NCGG Hosts Workshop on the Politics of Industrial Policy

Nov. 27, 2023

Over thirty policy experts, scholars and practitioners met at SPIA in DC to discuss the current state of politics in industrial policy at a workshop hosted by Princeton University in Washington, DC, on October 25-26, 2023.

In response to a series of global economic and geopolitical shocks, many governments have enacted, or are considering enacting, policies to promote the development and growth of industries deemed strategically important. These actions have raised questions about the role of government in markets and revived debates over industrial policy. Industrial policies can attract foreign investment and encourage the development of new technologies. At the same time, however, these policies can also create tensions with trading partners and decrease economic cooperation. Subsidy wars among countries can be very expensive. And industrial policies can be captured by firms and turned into inefficient rents. In light of these varied outcomes, what explains the recent rise in industrial policies? Why do some governments use industrial policies more often than others? What consequences do industrial policies have for politics and economics - both at home and abroad? How do geopolitical competition and conflict affect the use and choice of industrial policies? Can industrial policy help address climate change?

Adam Posen

Roundtable participant Adam Posen, President of the Peterson Institute for International Economics.

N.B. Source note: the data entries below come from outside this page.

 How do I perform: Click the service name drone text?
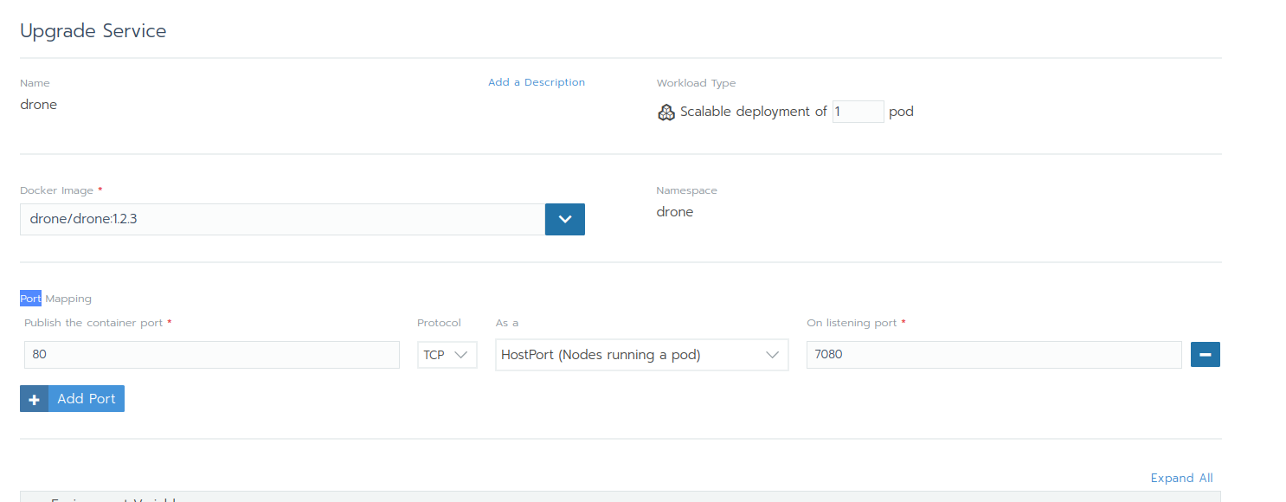[x=39, y=105]
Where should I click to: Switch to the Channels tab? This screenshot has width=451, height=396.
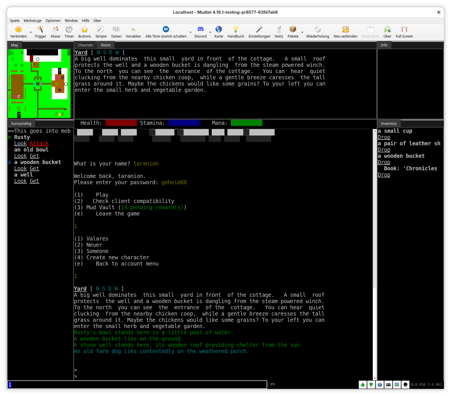85,45
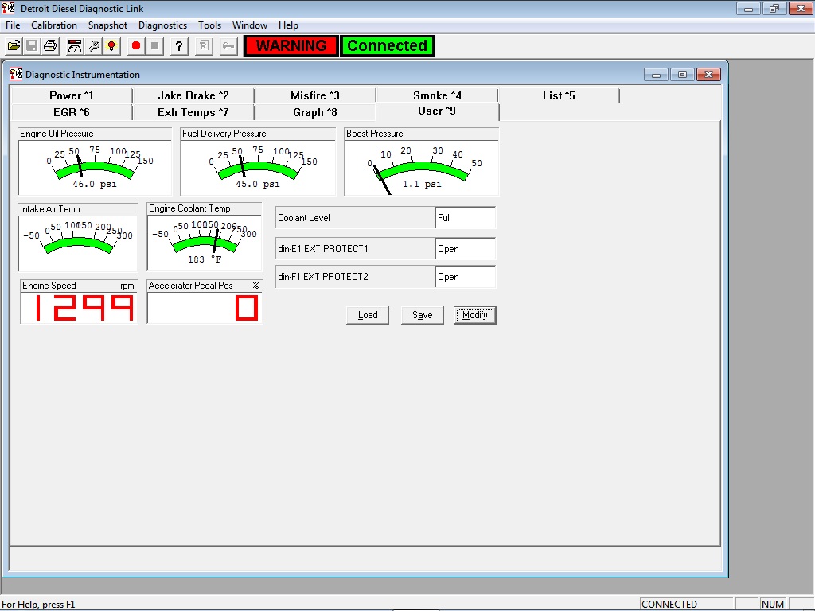Screen dimensions: 815x611
Task: Start snapshot recording with the red record icon
Action: click(135, 45)
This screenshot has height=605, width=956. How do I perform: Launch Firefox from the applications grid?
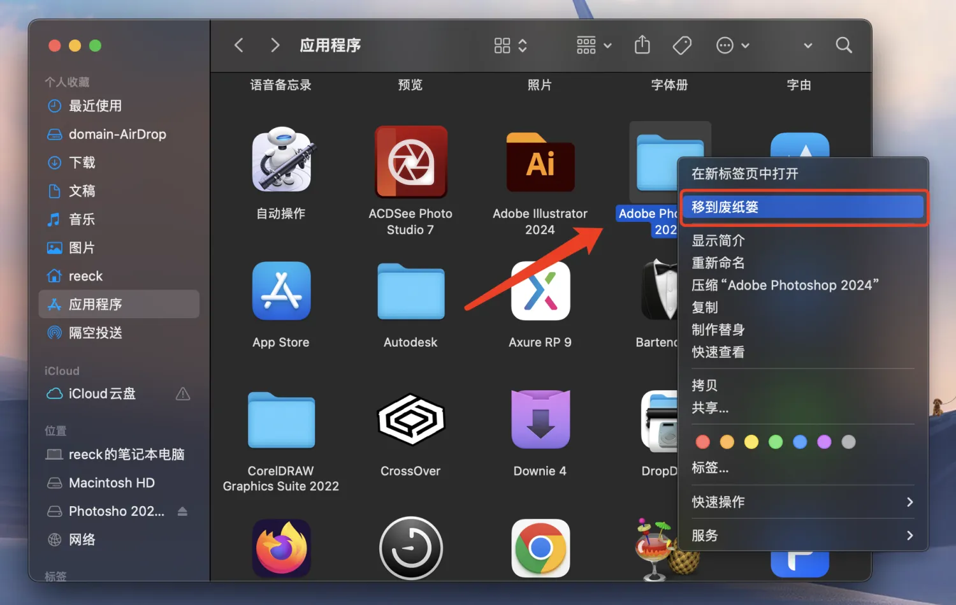pos(281,547)
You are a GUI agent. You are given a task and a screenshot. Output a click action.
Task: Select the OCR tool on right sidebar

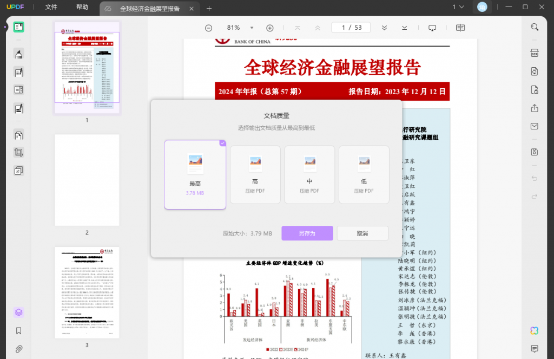[x=534, y=53]
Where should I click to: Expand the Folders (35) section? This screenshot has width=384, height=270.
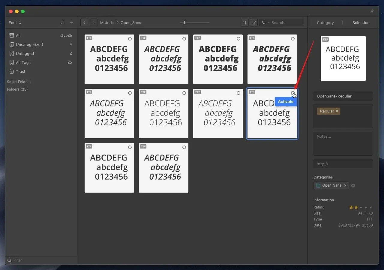(17, 89)
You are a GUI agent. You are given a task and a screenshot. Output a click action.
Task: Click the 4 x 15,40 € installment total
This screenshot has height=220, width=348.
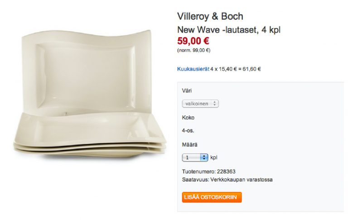point(236,69)
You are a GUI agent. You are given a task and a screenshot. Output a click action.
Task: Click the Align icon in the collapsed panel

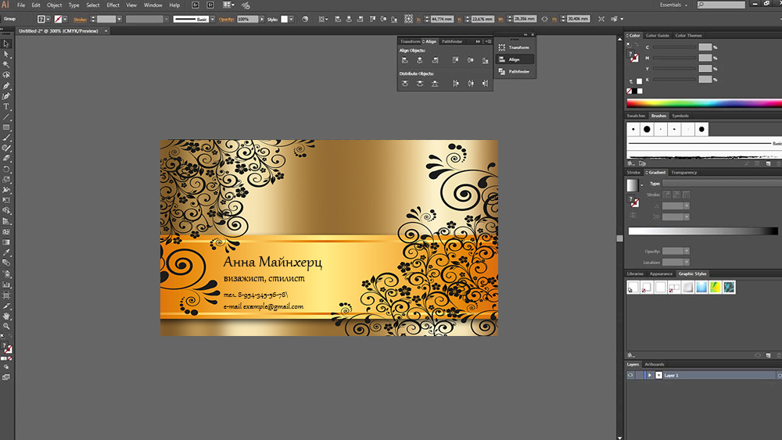pyautogui.click(x=502, y=59)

The workshop included four sessions, 12 papers, and a roundtable.  Participants came away from the discussions with the following conclusions:

  • Politics matter for industrial policy. Due to political pressures, industrial policies often diverge from the optimal policies in practice. Past research has, and future research should identify how politics systematically influences industrial policy design.  
  • Industrial policy’s effects vary. The desired outcomes are achieved in some cases but not in others. As one participant noted, “There are no specific policy actions that we can be sure will work every time.” Future research may usefully investigate the conditions under which industrial policies are most likely to “work” – that is, achieve the intended goal. 
  • Industrial policy has been debated for decades by economists and political scientists. Much of that debate remains useful and important. But two new elements make the politics even more complicated. First, the emerging bipolar contest between the US and its allies and China and its friends interacts with the complex supply chains of modern capitalism to make industrial policy part of national security concerns. Second, climate change and the pressure for an energy transition away from traditional carbon sources powering today’s world economy further complicate industrial policy goals.
Politics of Industrial Policy Workshop panel Ravi

Aparna Ravi (University of College London) presents on the competetive advantage of state-led financing.

Participants stressed the value of continuing a dialogue like this workshop. These exchanges enable academics from different disciplines, as well as researchers at think tanks and those close to policy-makers, to exchange views and share information and research about industrial policy.